Who are Qatar Holdings?
Once a British protectorate, Qatar become independent in 1971. It is a country on the northeastern coast of the Arabian Peninsula. It is roughly 1/20th of the size of the UK – virtually the same size as Yorkshire – but has the world’s third-largest natural gas and oil reserves, giving it the highest per-capita income in the world. Famously – and controversially – it will host the 2022 World Cup.
The Qatar Investment Authority (QIA) is Qatar’s state-owned holding company – essentially its national wealth fund – and controls assets worth $335bn, including Harrods and a significant stake in Volkswagen. A subsidiary of QIA is Qatar Holdings, established in 2006 and described – rather tautologically – as ‘a private equity firm specialising in private and direct investments in strategic private and public equity.’
So how did they help Barclays?
Simply put, they apparently lent Barclays the money they would otherwise have needed from the Government. However, it appears not to have been a straightforward loan. According to the BBC analysis, the ensuing ‘money-go-round’ went as follows:
- Qatar Holdings lent Barclays Bank £12bn
- Barclays paid Qatar Holdings £332m for ‘advisory services’
- And Barclays loaned £2.3bn back to Qatar Holdings, allegedly to buy Barclays shares (which would have propped up the share price)
What are the charges?
The bank and four senior executives, including former chief executive John Varley, are facing criminal charges, specifically conspiracy to commit fraud in relation to the capital raising exercise in 2008. In addition, John Varley and former senior investment banker Roger Jenkins have been charged with providing ‘unlawful financial assistance.’ All the defendants have said that they will vigorously defend the charges.
It appears that the conspiracy to commit fraud relates to the advisory fees paid to Qatar Holdings – after all, £332m must have paid for an awful lot of ‘advice’ – but the second charge of unlawful assistance could be much more serious. While I am not a lawyer, the implication must be that Barclays was giving back some of the money which was supposedly bailing out the bank, so that the money – £2.3bn – could be used to prop up the bank’s share price.
Have there always been suspicions about this capital raising exercise?

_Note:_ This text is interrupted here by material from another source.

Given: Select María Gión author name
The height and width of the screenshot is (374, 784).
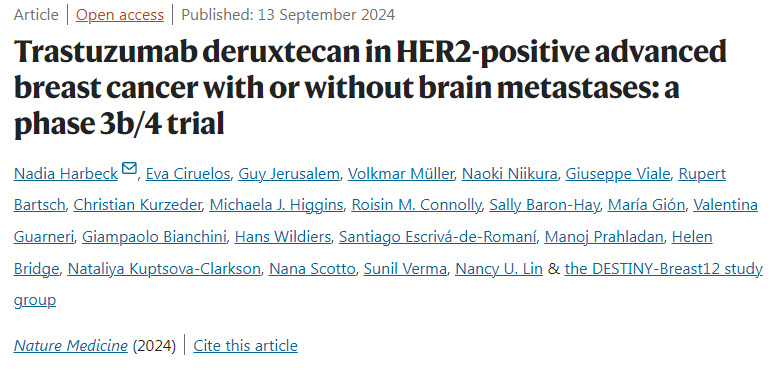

Yes, is the short answer to that question. At the time no-one wanted to lend to banks, and yet here was Barclays obtaining a £12bn loan. Lord Myners, formerly Gordon Brown’s Financial Services Secretary to the Treasury, has spoken of Treasury officials being “baffled” as to how Barclays obtained the loan. Right now there are many unanswered questions: did the Barclays executives have pay and remuneration packages linked to performance, which would have been jeopardised by a Government bailout? Were they prepared to break the law to avoid what they saw as nationalisation? And, in the atmosphere which prevailed in the 2008 banking sector, did they simply believe they could get away with anything?
We simply do not know: but all those questions will be answered in court. And with Barclays also facing a civil action relating to the capital raising and an investigation from the Financial Conduct Authority, the present management of the bank must be very, very worried.
Didn’t the bankers have it coming?
Many people will find it difficult to feel any sympathy for banks and bankers. ‘About time too, they had it coming’ will be a widely felt response – especially from people who have been stung by overdraft charges and feel that the banks have long been looking to recoup the losses and profligacy of 2008 through charges levied on ordinary customers.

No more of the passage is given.